Sharmila Nair's collection is called Mazhavil - or, the rainbow - and it's "dedicated to transgenders because globally they are represented by rainbow flags".
In India, where transgender people are looked down upon by the larger society and are considered as the in-between people who are to be ridiculed and shunned, Ms Nair's choice of models is attracting a lot of attention.
The models - Maya Menon and Gowri Savitri - have no previous experience in modelling and Ms Nair says she found them through Queerala, an organisation that works with the LGBT (lesbians, gays, bisexual and transgender) people in Kerala.
"I was thinking about how I was going to showcase this collection of handloom saris and I saw a Facebook post about the state government's new policy to better the lives of transgenders.
"I thought since the government was doing so much for the LGBT people, I should also do something," Ms Nair told the BBC on phone from Cochin.
Ms Nair, who never uses professional models in her campaigns, says she had two criteria for selecting the models for her latest campaign.
"We were just looking for models who love wearing saris and who would be comfortable in front of the camera. We didn't want them posing too much."
Both Maya and Gowri are transgender men, who want to be women, says Ms Nair.
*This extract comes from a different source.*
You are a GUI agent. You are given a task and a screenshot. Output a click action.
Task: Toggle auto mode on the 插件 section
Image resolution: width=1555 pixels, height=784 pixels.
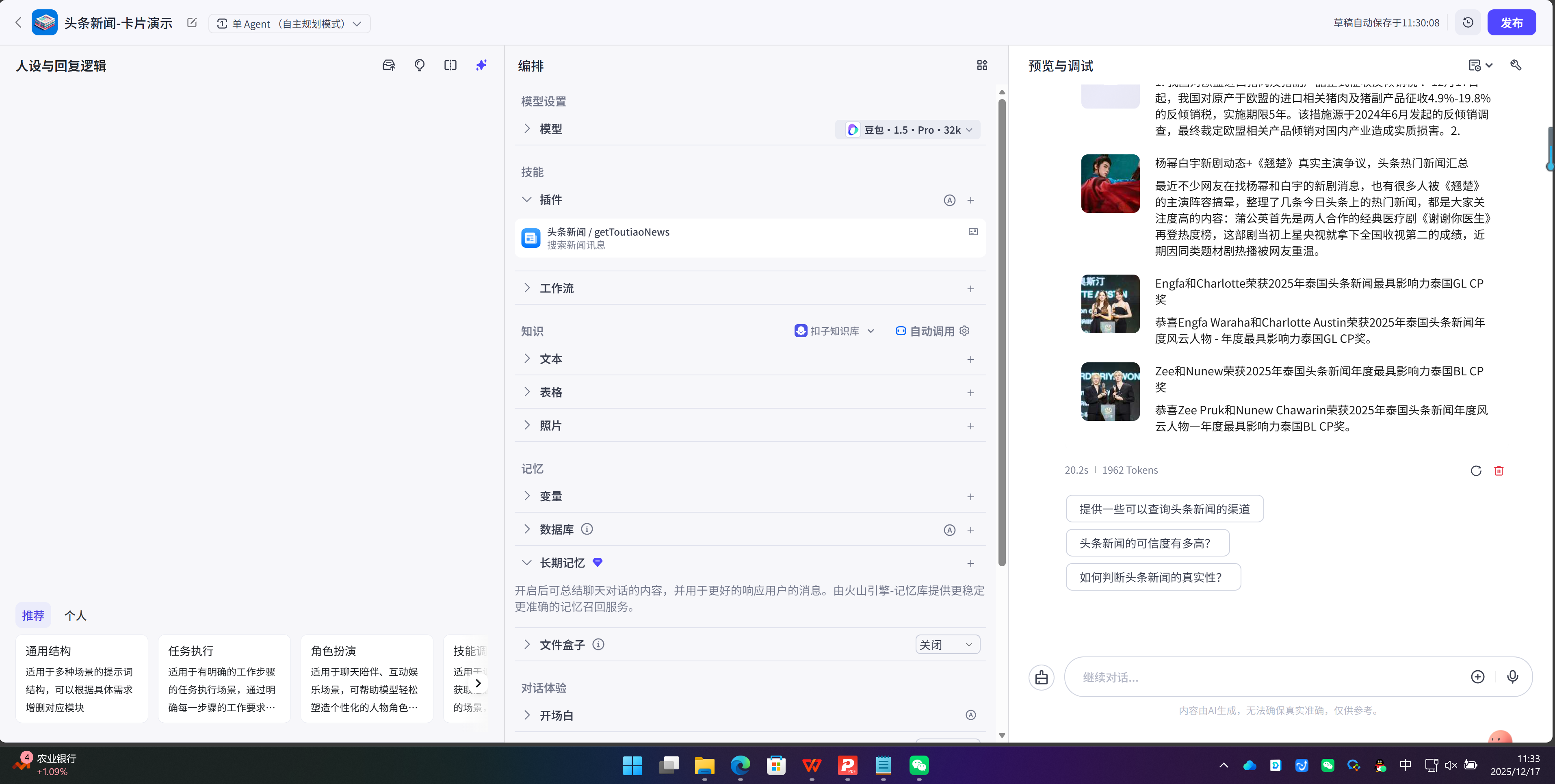click(x=950, y=200)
The designer says she had been sent their photographs in saris, but when she met them they were dressed as men, in shirts and trousers.
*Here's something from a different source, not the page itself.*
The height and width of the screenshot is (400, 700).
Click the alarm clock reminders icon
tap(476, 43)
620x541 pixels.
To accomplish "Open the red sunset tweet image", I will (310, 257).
"When we dressed them up in our saris for the campaign, they were totally transformed. They looked so gorgeous," she says.
Ms Nair, 25, is selling the saris under her label Red Lotus which she launched seven months ago.
"My husband is from Kerala but he lived in Tamil Nadu for a long time. It was from his family that I heard about this Tamil myth that the fibre from the red lotus flower was used to weave clothes for gods and goddesses. So I named my company after the flower," she says.
The collection of brightly coloured saris and the stunning models have won rave reviews and the Kochi-based designer says that purchase orders have been pouring in from India and abroad.
Made by weavers in a small village in Hubli district in the neighbouring state of Karnataka, the saris are priced between 1,500 rupees ($23; £16) and 2,500 rupees ($38; £26).
"In the past two weeks, we've already sold more than 100 saris. Besides people in India, we've received lots of orders from Britain, Singapore, Australia and the US," Ms Nair says.
However, the choice of transgender models hasn't gone down well with some who say the designer is "using cross-dressers as models to gain publicity".
In a country where transgenders remains socially excluded, living on the fringes of society, with members make a living by singing and dancing at weddings or child births or begging and prostitution, Ms Nair defends her choice.
The models, both 29, are college graduates, but they are unemployed because they are transgender, she says.
This assignment has brought them visibility and the designer says she hopes that it will also bring them acceptability so that they can get employment.